Il Lince, definito Vtlm (veicolo, tattico, leggero, multiruolo), finì fuori strada ribaltandosi più volte. Il pubblico ministero, Lorenzo Del Giudice, dopo aver ordinato il sequestro del blindato ha disposto una perizia per accertarne la stabilità. Rischiano ora di finire sotto processo in sette con le accuse di omicidio colposo e lesioni gravi. Si tratta del militare Luca Fois, uno dei feriti a bordo del Lince con il ruolo di capo equipaggio; Aldo Miscioscia, del comando logistico dell’Esercito, oltre a Marco Sulpizzio, Claudio Oliviero, Marcello Di Monte, Giovanni Poletti.

Rischia di finire sotto processo anche Antonio Guicciardino, direttore della direzione armamenti terrestri del ministero della difesa. A causare l’incidente del Lince sulla via Aurelia, secondo quanto accertato dalla procura di Civitavecchia, sarebbero state le “caratteristiche statiche e dinamiche del veicolo tali da imporre una condotta di guida specifica e la fissazione di un limite di velocità massima su strada extraurbana, e al di fuori di teatri di guerra, non superiore a 65 km orari”. Gli indagati, secondo il magistrato, avrebbero “sottovalutato le gravi deficienze di stabilità dinamica dell’automezzo”. E’ inoltre emerso che già in fase di collaudo, compiuto da quattro militari, il Lince 1 avrebbe ottenuto punteggi insufficienti da parte dei collaudatori che lo confrontarono con altri mezzi.

La Difesa: il “San Lince” ha salvato tante vite

“I blindati Lince attualmente impegnati nel teatro afghano sono oltre 500 e il mezzo ha dato ottima prova di resistenza in particolare contro gli ordigni improvvisati dei talebani: in innumerevoli episodi le sue caratteristiche tecniche hanno permesso ai nostri militari di sopravvivere agli attacchi degli insurgents al punto da fargli guadagnare il soprannome di San Lince”. Fonti militari commentano così le conclusioni alle quali è giunta la procura di Civitavecchia.

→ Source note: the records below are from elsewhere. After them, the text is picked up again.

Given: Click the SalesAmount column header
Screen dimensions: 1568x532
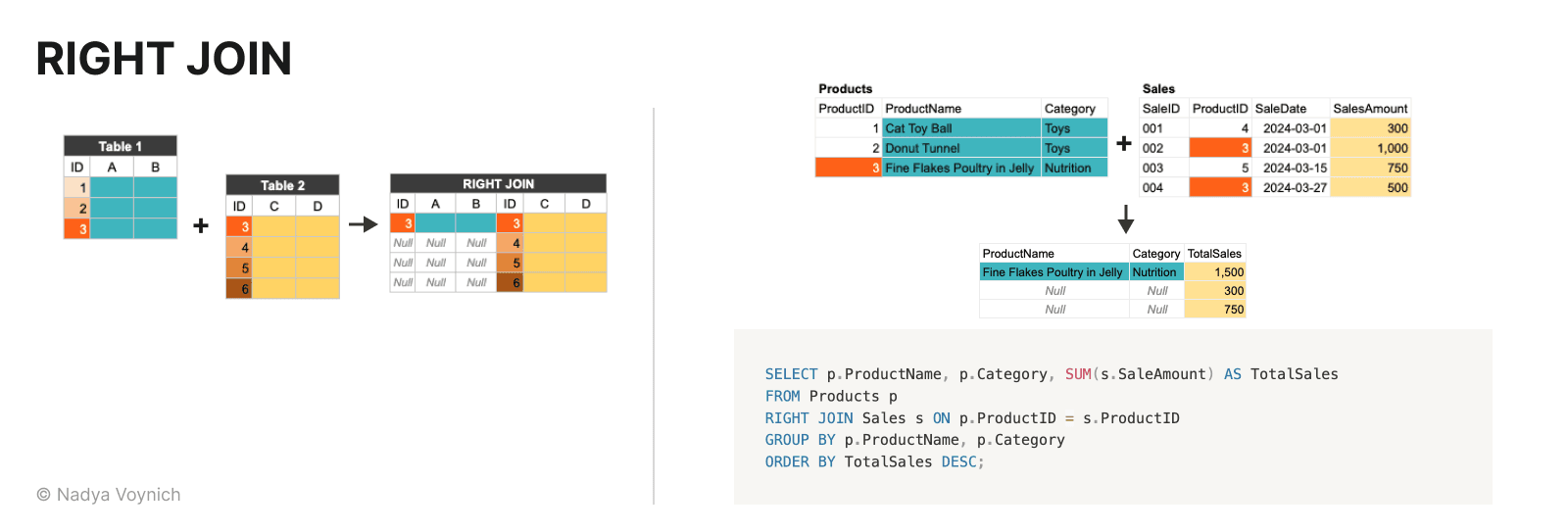Looking at the screenshot, I should [1370, 109].
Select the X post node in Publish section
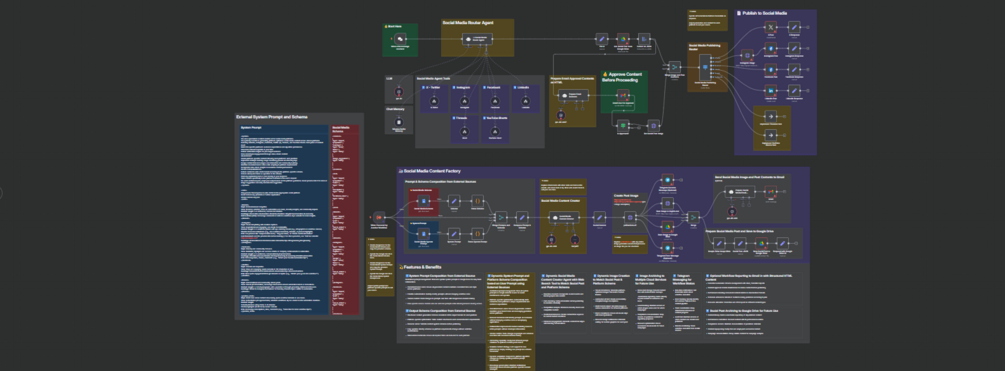The image size is (1005, 371). [771, 28]
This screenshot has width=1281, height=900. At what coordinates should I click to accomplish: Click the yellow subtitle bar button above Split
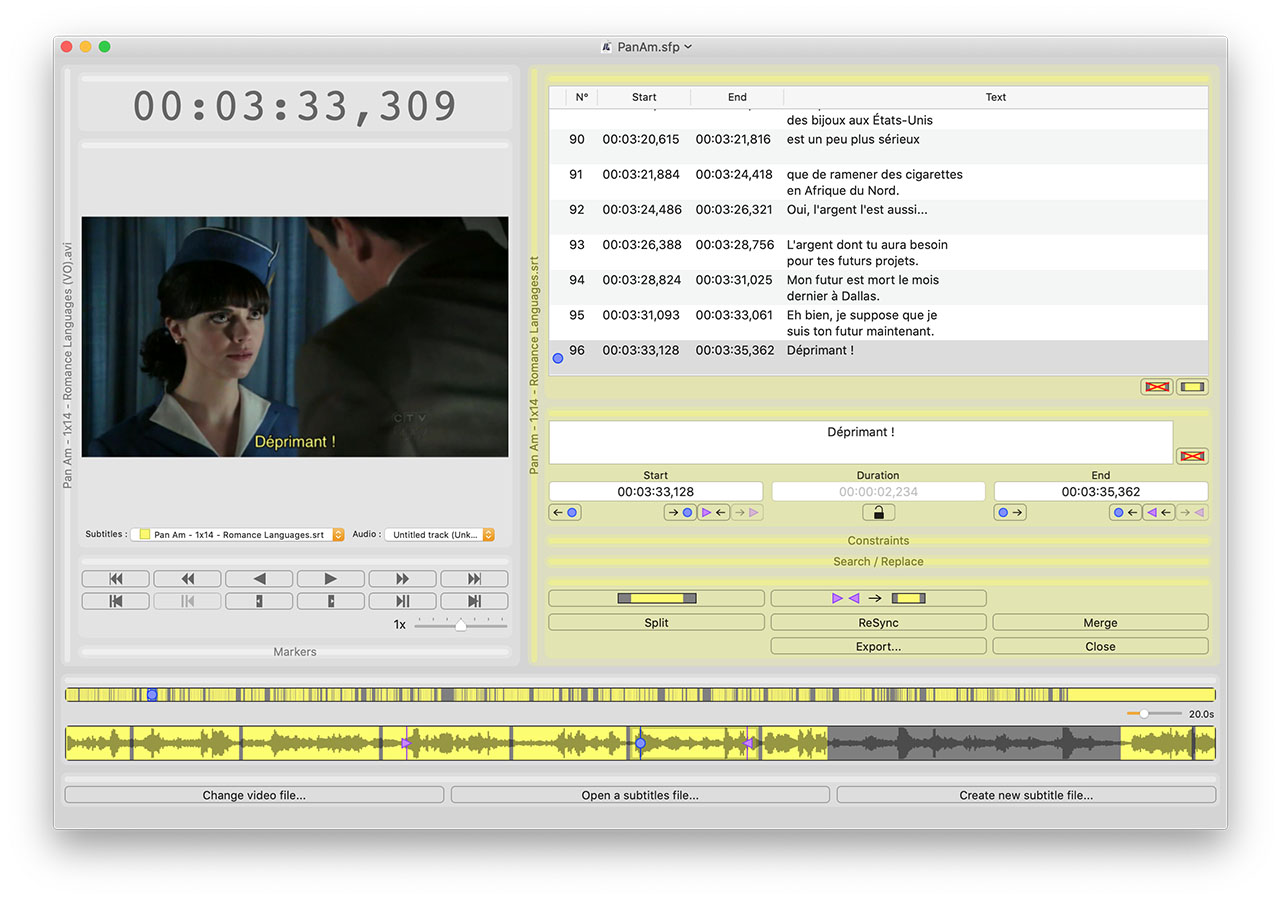tap(656, 598)
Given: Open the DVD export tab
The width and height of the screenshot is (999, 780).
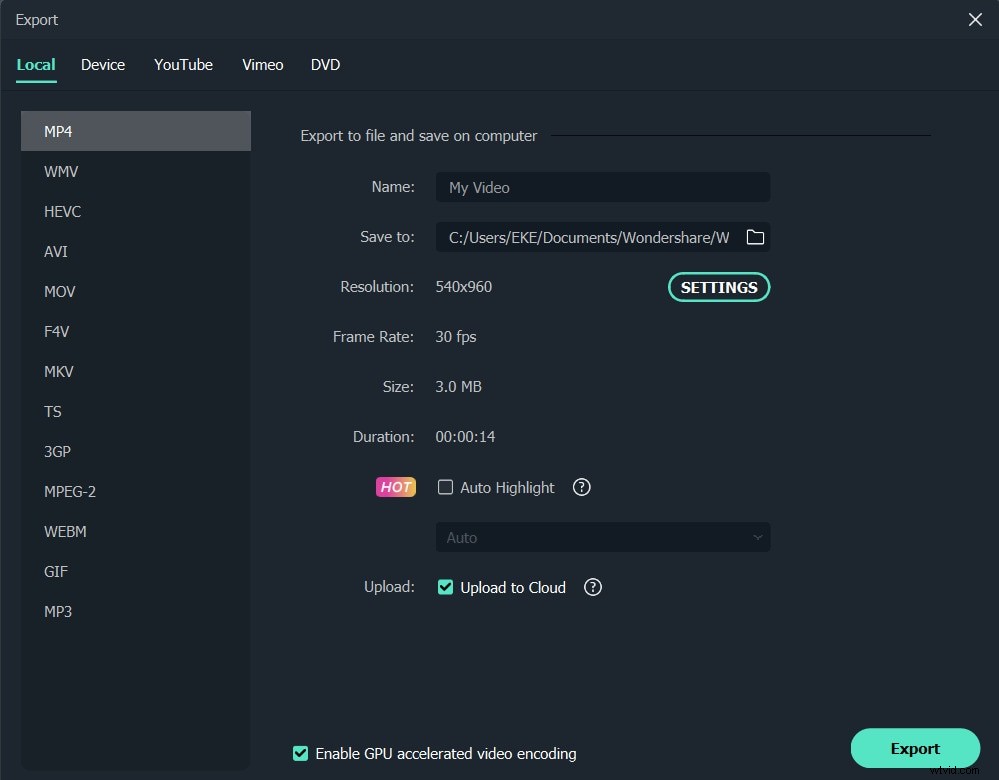Looking at the screenshot, I should 325,64.
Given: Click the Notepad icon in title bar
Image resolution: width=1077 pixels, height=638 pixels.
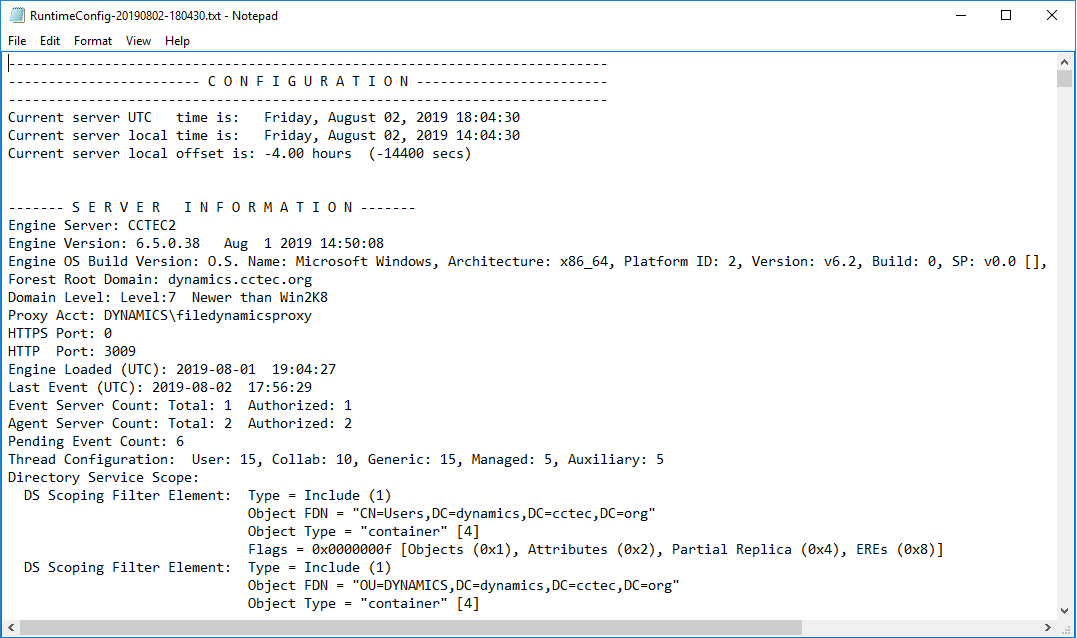Looking at the screenshot, I should point(16,16).
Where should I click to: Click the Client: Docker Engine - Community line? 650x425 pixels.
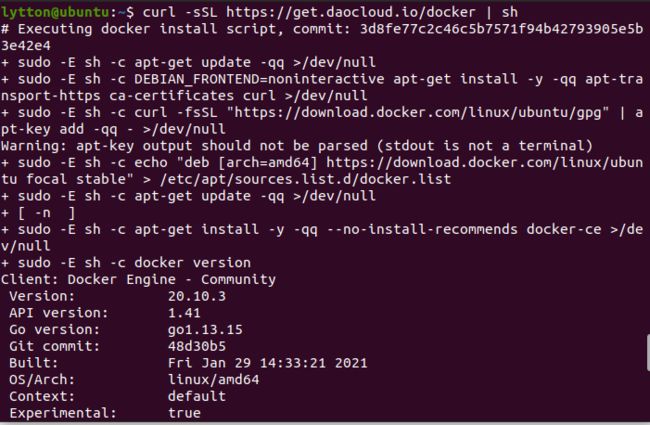tap(138, 279)

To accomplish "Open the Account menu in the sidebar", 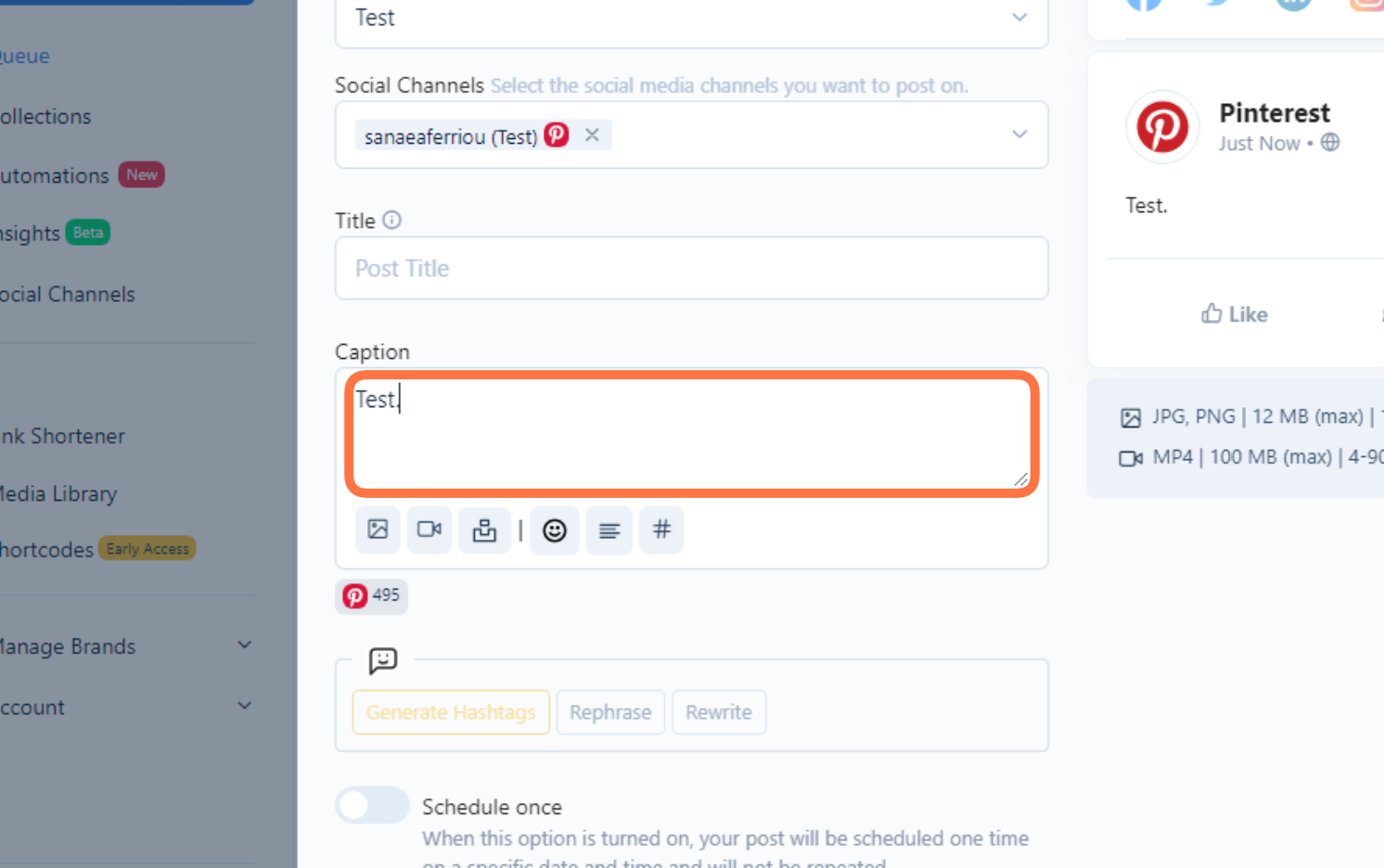I will (244, 706).
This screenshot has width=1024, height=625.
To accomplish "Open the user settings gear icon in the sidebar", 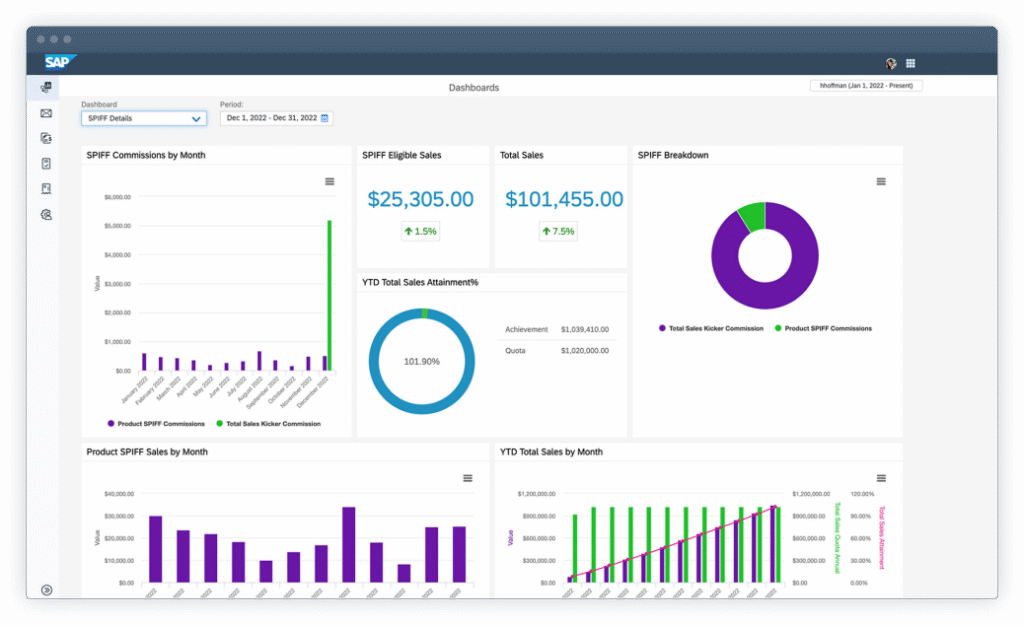I will (46, 214).
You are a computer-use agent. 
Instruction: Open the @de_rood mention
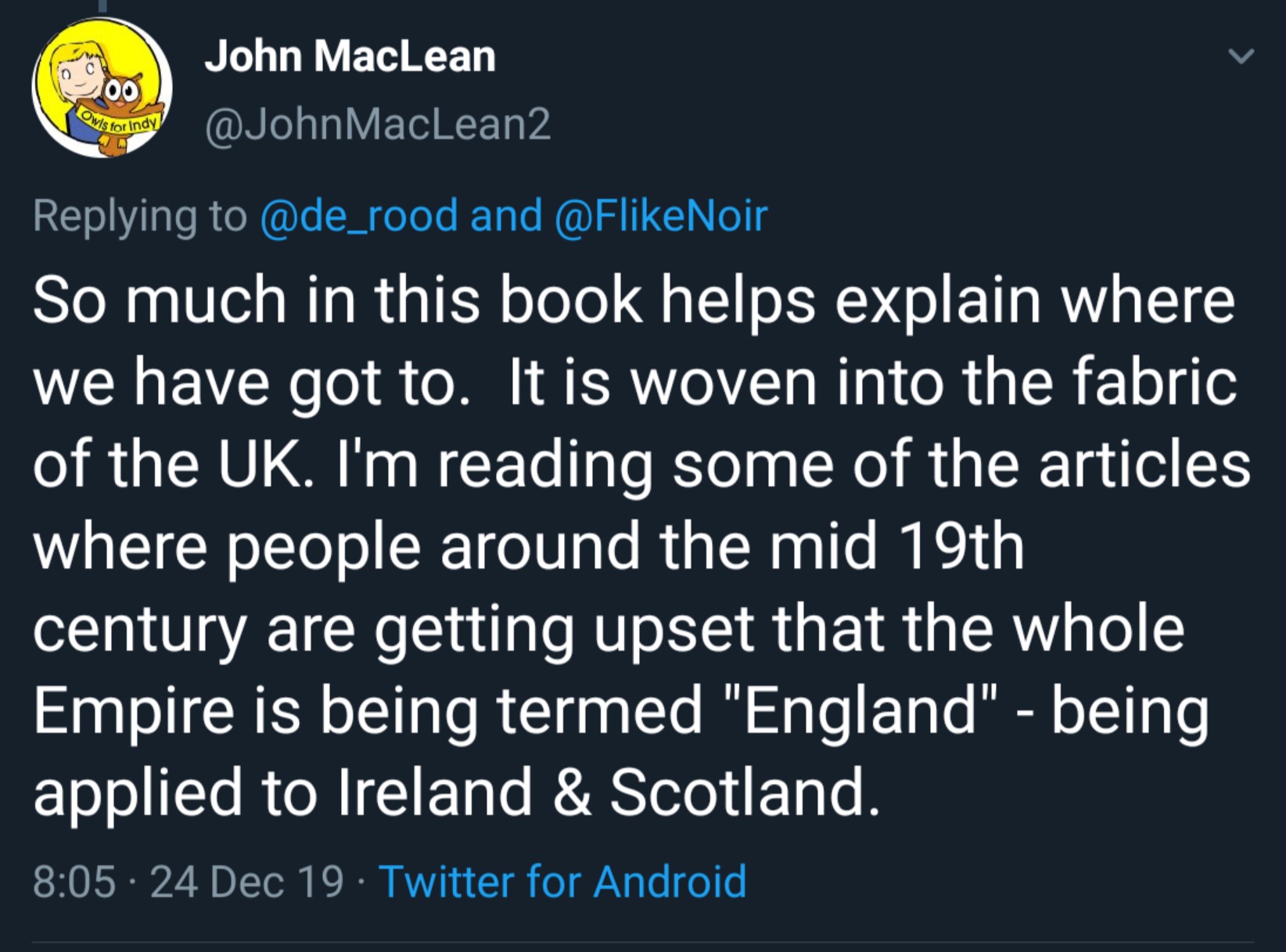click(x=359, y=216)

“A confermare il profilo tecnologico e il livello tecnico del mezzo – ricordano le stesse fonti – ci sono le commesse per l’acquisto provenienti da Paesi come Belgio, Gran Bretagna, Spagna, Norvegia, Austria, Repubblica Ceca e Croazia”. In ogni caso, “per guidare il Lince non basta una semplice patente, serve un certificato di idoneità legato al possesso di determinati requisiti psicofisici e alla frequenza di uno speciale corso di abilitazione. Essendo omologato come autocarro militare, poi, il blindato ha un limite di esercizio che lo vincola a una velocità massima di 90 km orari. E l’Esercito, in particolare, ha già da tempo emanato prescrizioni precauzionali per garantire il massimo della sicurezza al personale impegnato su questo tipo di mezzo”.